NYCHA recently announced a series of budgetary cuts including layoffs; a reduction in overtime spending; a hiring freeze, which began in February 2013; attrition with only minimal back-filling of positions; the elimination of programs; and possible furloughs.
However, NYCHA said it’s committed to continuing with its action plan to eliminate the backlog of maintenance and repair work orders, as well as continuing to offer community and senior programs this summer. Improvements will continue its capital improvements to major projects such as roof repair, elevator rehabilitation, heating and plumbing systems and brickwork.
“These mandatory cuts severely hinder our work to provide safe, affordable housing, as well as access to critical services to the most vulnerable population–low-income New Yorkers,” said NYCHA Chairman John B. Rhea. “While we will continue to maintain our developments and provide service to all of our residents to the best of our ability, sequestration underscores the need for NYCHA to pursue alternative sources of funding that aren’t subject to government appropriations and can reliably sustain our mission to house low-income families in New York City.”
The hiring freeze will allow NYCHA to continue to provide basic services to residents and will explore implementing furloughs.

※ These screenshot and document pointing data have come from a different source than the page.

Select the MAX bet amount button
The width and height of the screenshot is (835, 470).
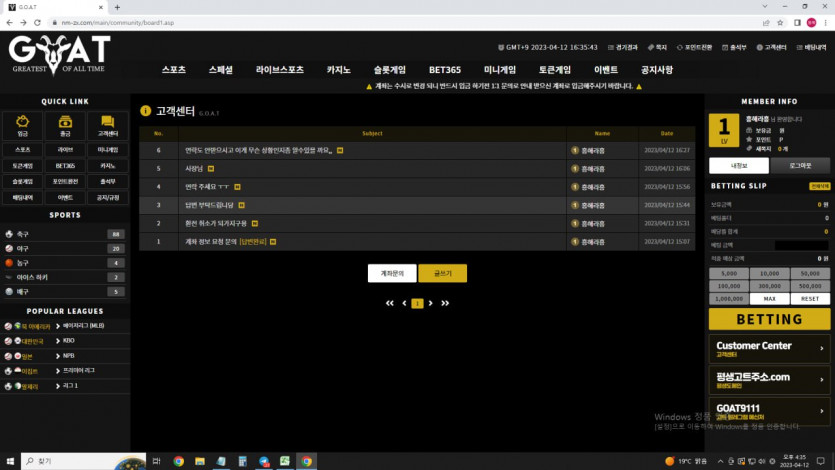tap(769, 299)
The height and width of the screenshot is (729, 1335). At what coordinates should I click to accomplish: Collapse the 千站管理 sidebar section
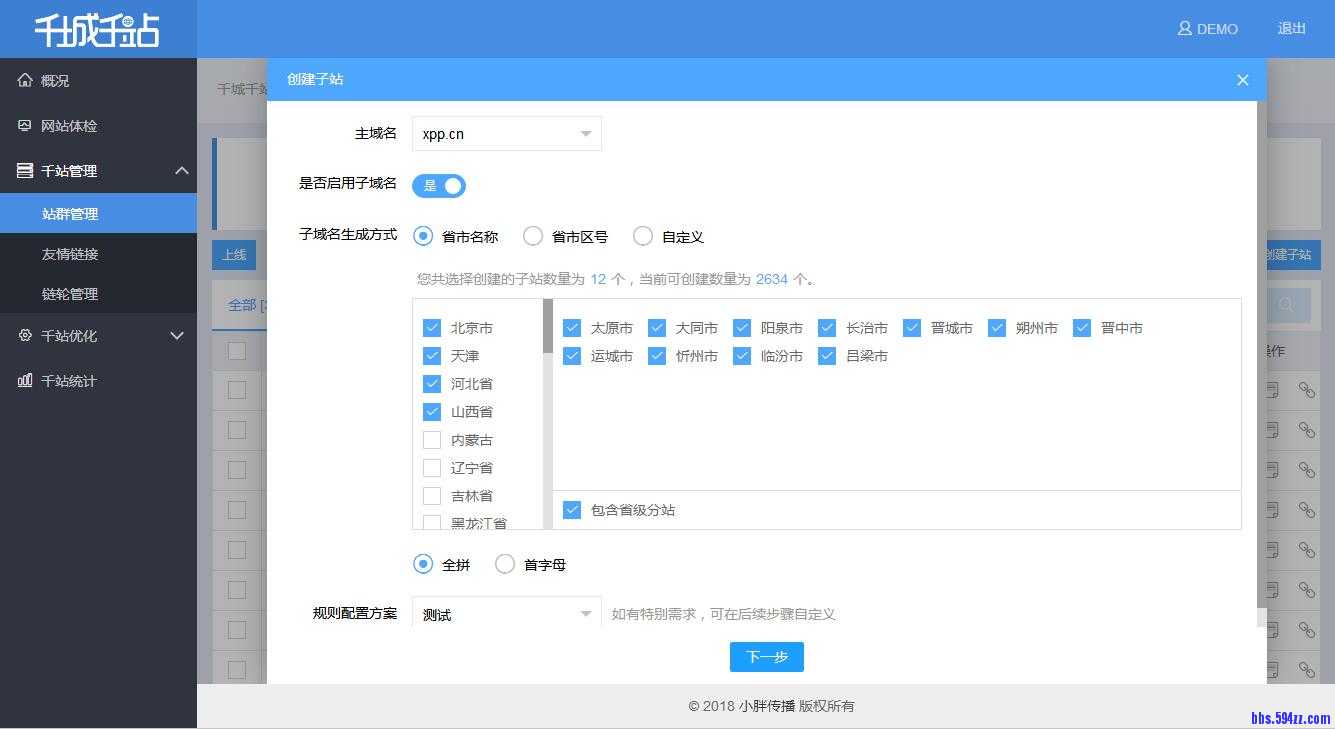(x=182, y=170)
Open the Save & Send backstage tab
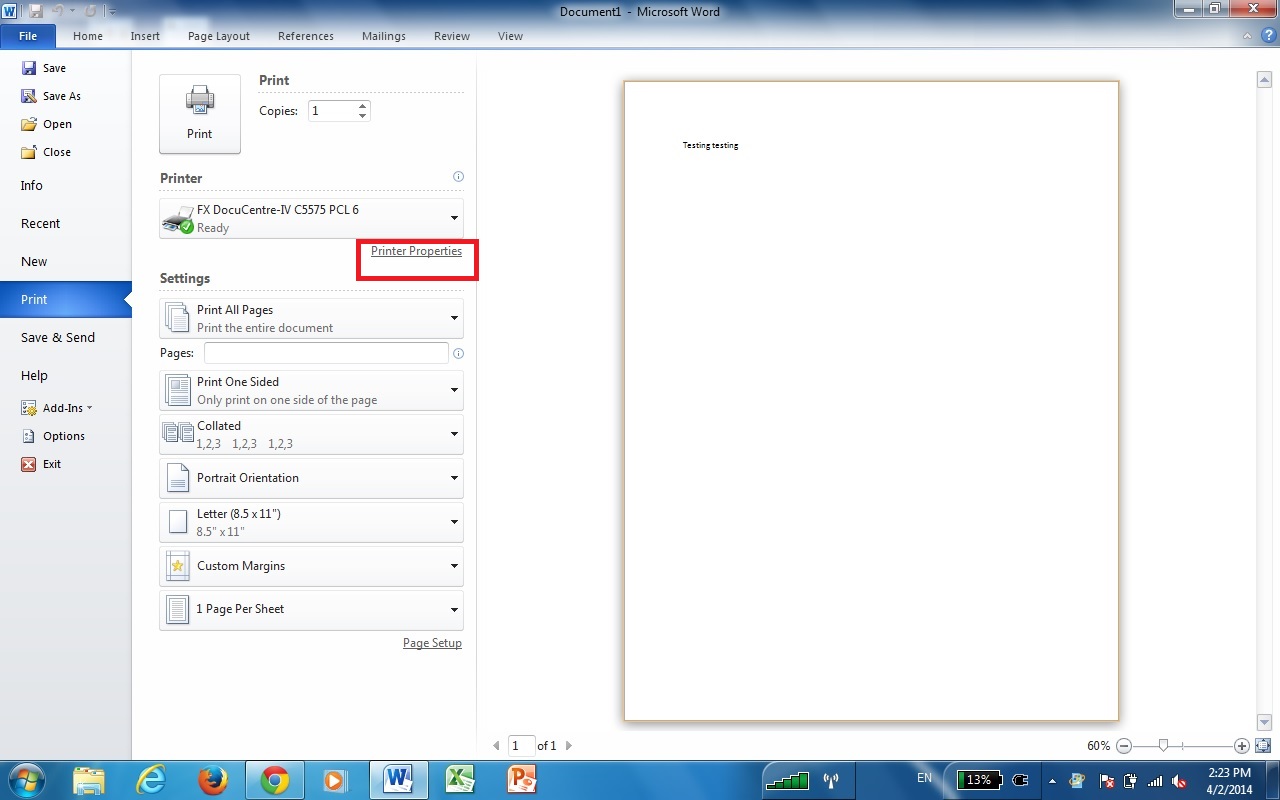 point(58,338)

The authority will not proceed with its usual seasonal program hiring. However, NYCHA is able to hire staff for community and senior center summer programs this summer provided by city funding, which are scheduled to begin on July 8.
“There is no question that these reductions will be painful and create additional challenges for us in meeting the needs of our residents,” said NYCHA General Manager Cecil R. House. “However, the dedication and creativity of NYCHA’s staff will continue to deliver great results for the families who count on us.”
Section 8, a program NYCHA oversees, could also be affected by the sequester. Payments from a current rate of 110 percent to 90 percent of HUD’s Fair Market Rent could lead to a possible increase in the tenant’s rent.
Sequestration is the latest blow to public housing and comes on the heels of over a decade of disinvestment. Since 2001, NYCHA’s federal funding has declined by more than $2 billion. Even before the onset of the sequestration cuts, NYCHA faced a structural annual operating deficit of $60 million, and $14 billion in unfunded capital improvements for new roofs, brickwork, heating and plumbing systems and elevators.